Mom is 73 and has around 2.5 million in the trust. She pulls around 75k yearly from the trust and the trust owns her home, so that is another 15k year in prop./school taxes. She also receives my Dad's pension of around 1100.00 per month. The 100k would reduce the trust to 2.4 and her monthly dividend would need to be cut as well
If the trust buys an annuity with mom as the annuitant (but the trust is the owner), she won't be able to cash it in and take the hit (as she did last time). To produce $75K in annual income ($6250/mo, no inflation protection) for a 74 YO female, the trust would need to invest about $1 million. Take the rest of the money (1.5 million), invest it conservatively, and at the end of each year pay the taxes, insurance, and upkeep on the house and then give Mom an annual check based on her remaining life expectancy (straight from the IRS tables, no need for any subjective calls on you part, no need for her to come make a case to you, etc). She needs to know up front that the $6,250 per month will never change, it wont keep pace with inflation. The annual check to her will vary depending on investment returns, costs for the house, etc.
Or, even simpler, just just leave about $300K-$400K in the trust to pay for the housing repairs and expenses (taxes, etc) for the next few decades, and buy an CPI-adjusted annuity for Mom (as the annuitant, the trust would be the owner) with everything else. I don't know how much that would produce in monthly income, but it is what it is.
If you mom ends up in long-term care, that costs about $7,500/mo in most of the US, probably a lot higher in Long Island. An annuity and the pension you mentioned should cover $7,500. Maybe she'd need to be in a facility outside of LI to reduce costs. But using these streams of income to bound her expenses (living expenses now, aid to sis now, nursing home care later, etc) serves as an external source of discipline, a cap on these expenditures. That doesn't exist today--she sees $2.5 million, knows that she's 74 years old, and wants to spend the money while she can. Sis wants to help her.
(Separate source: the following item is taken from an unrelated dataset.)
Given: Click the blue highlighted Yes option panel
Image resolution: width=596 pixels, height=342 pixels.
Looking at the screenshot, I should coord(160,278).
There's no reason for you to be in the middle of this. It will generate ill will from Mom and sis, and as the cherry on top you'll also get blamed for crummy investment returns (even if just a dip) that happen if you are managing the trust's investments. They are both putting you in a bad spot by applying this pressure. Get a good insurer and consider your obligations to be met. As a side benefit, Sis will know immediately that there's no significant inheritance coming (other than the sale of the house). It has all been converted to a lifetime cash flow for your mom. This could be the wake-up call your sister needs to realize she's responsible for her future security. If she wants to squeeze mom for money, she'll need to get it all while Mom is alive, and do it month-by-month, because there's no big cash pile anymore.